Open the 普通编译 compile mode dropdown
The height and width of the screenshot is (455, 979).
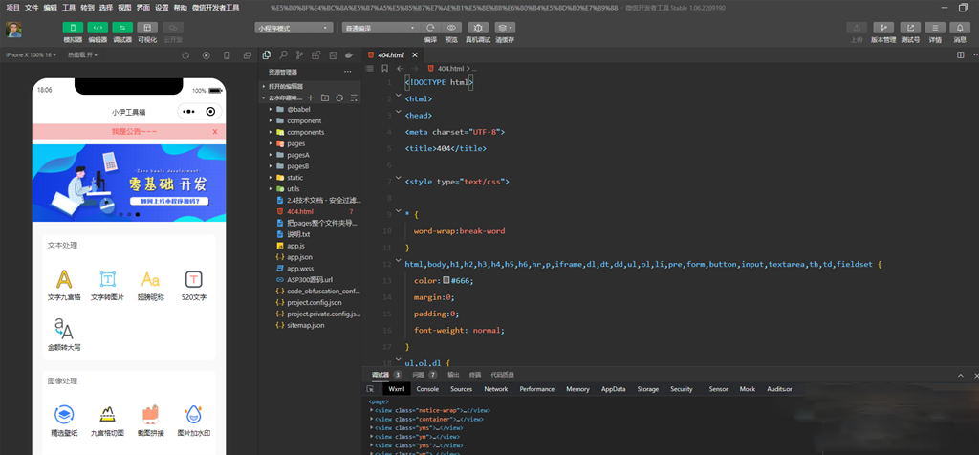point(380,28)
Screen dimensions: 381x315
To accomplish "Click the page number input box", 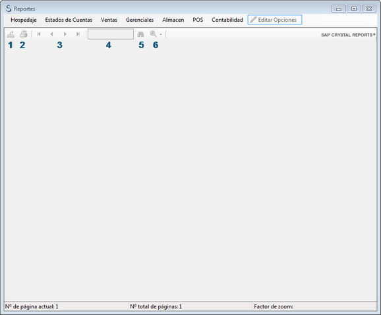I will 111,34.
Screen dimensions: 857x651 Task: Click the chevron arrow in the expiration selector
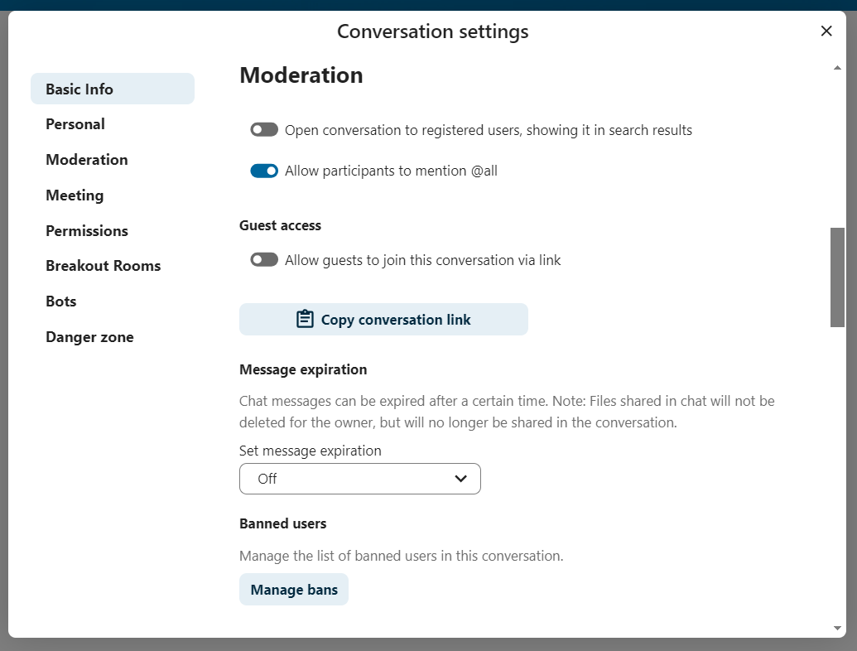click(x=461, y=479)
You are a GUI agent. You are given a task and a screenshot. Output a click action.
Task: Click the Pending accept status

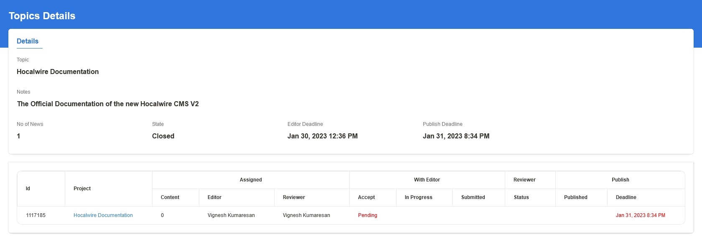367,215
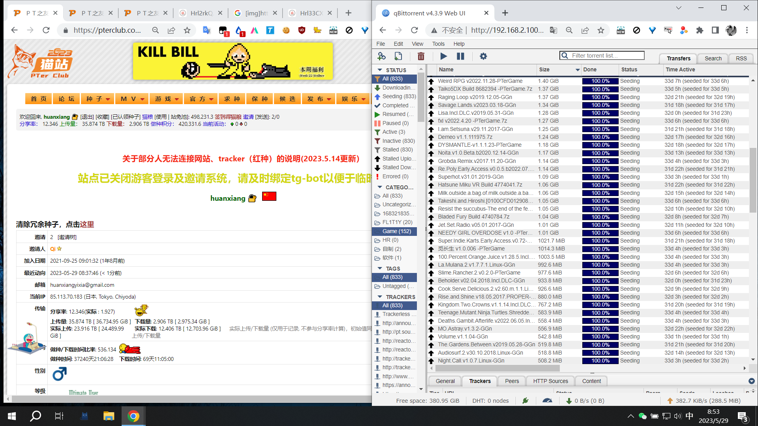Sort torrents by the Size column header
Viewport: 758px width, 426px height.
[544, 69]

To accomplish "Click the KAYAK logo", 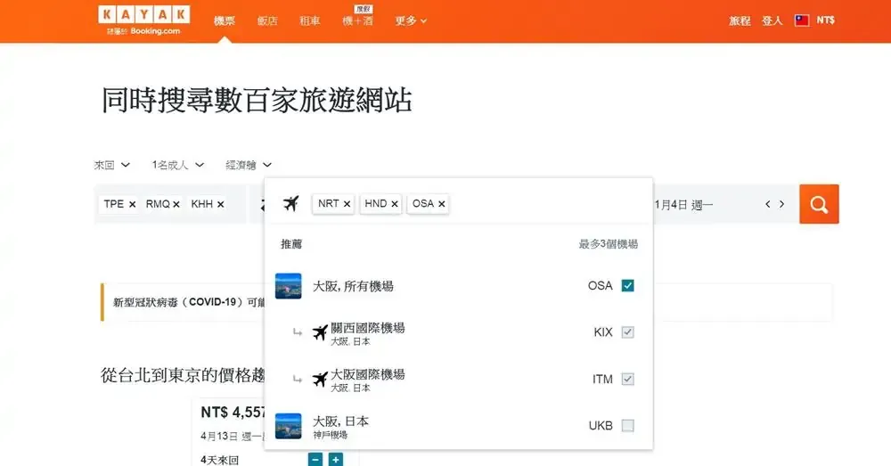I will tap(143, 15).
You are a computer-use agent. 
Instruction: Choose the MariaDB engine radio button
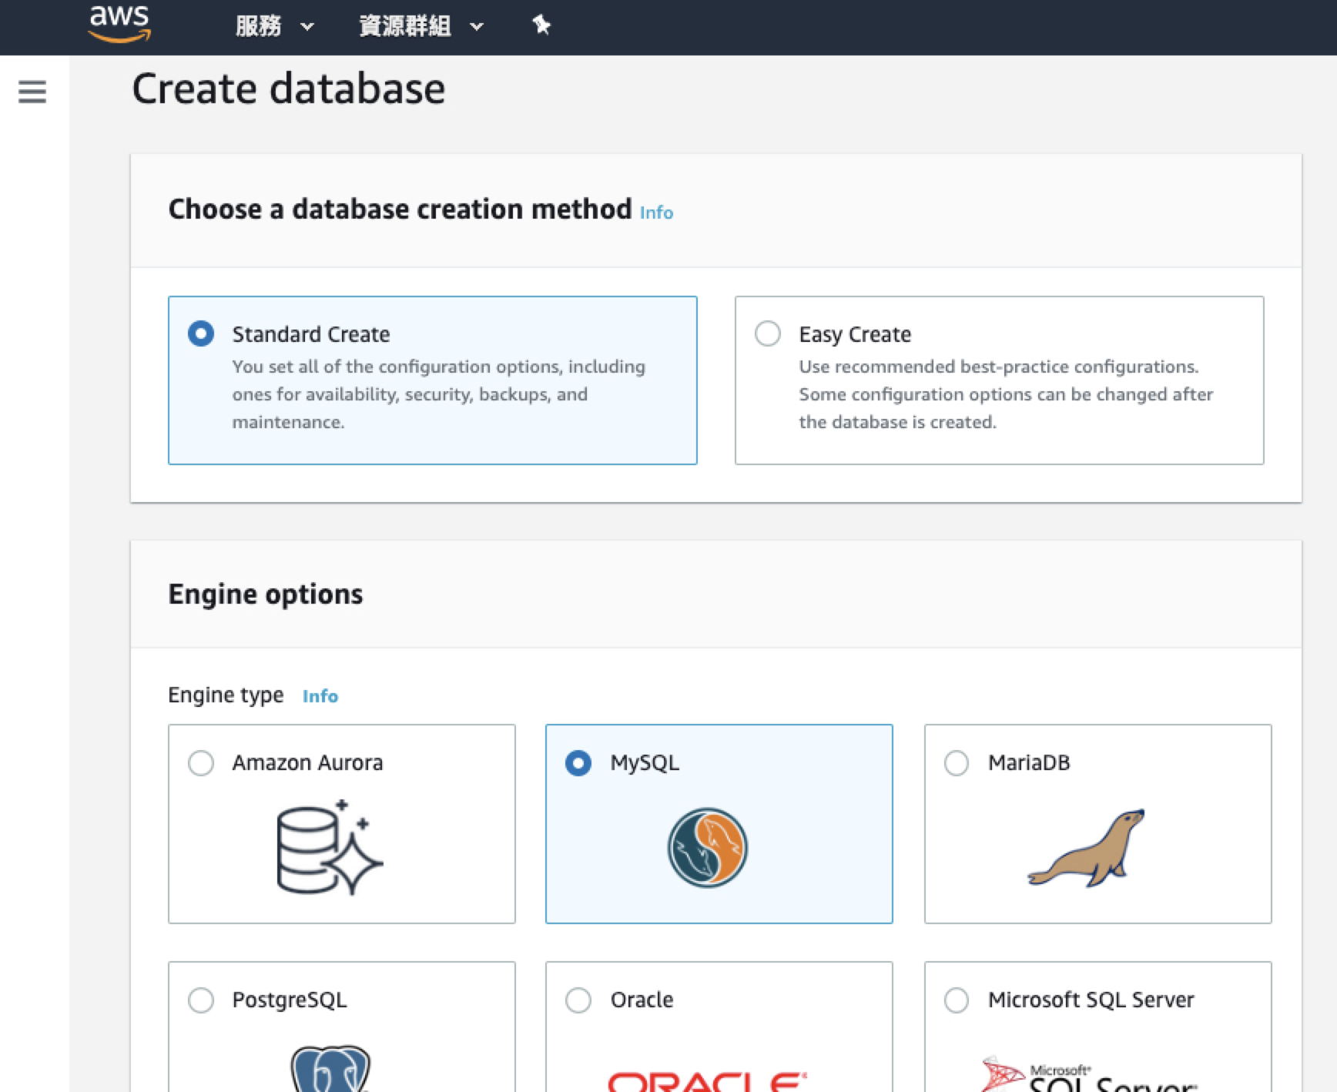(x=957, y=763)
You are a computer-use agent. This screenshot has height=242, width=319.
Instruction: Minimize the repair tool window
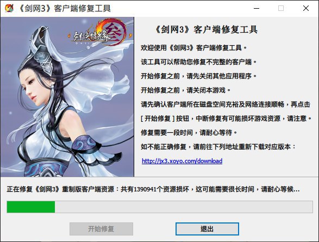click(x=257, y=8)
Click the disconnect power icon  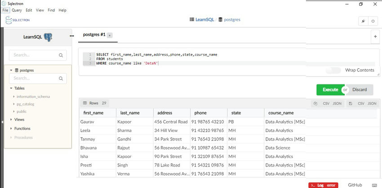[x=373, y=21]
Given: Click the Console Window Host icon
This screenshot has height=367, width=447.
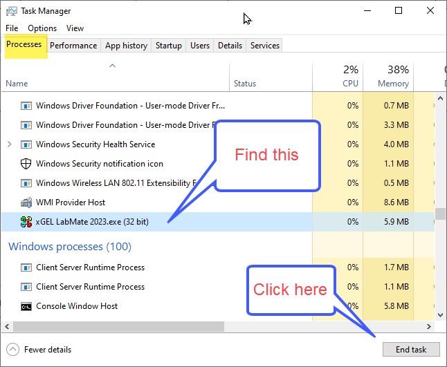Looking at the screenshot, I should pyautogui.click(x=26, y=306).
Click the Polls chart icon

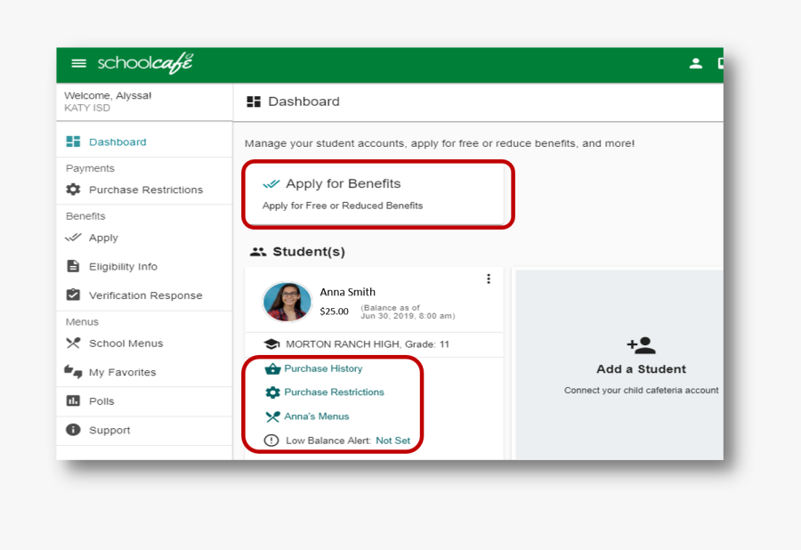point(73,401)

Aim of the exercise. Using the listing above, locate the lines that hold "computer" and copy each one.

Response to the task.
You are a computer-use agent. 
You are a computer-use agent. This screenshot has height=242, width=319.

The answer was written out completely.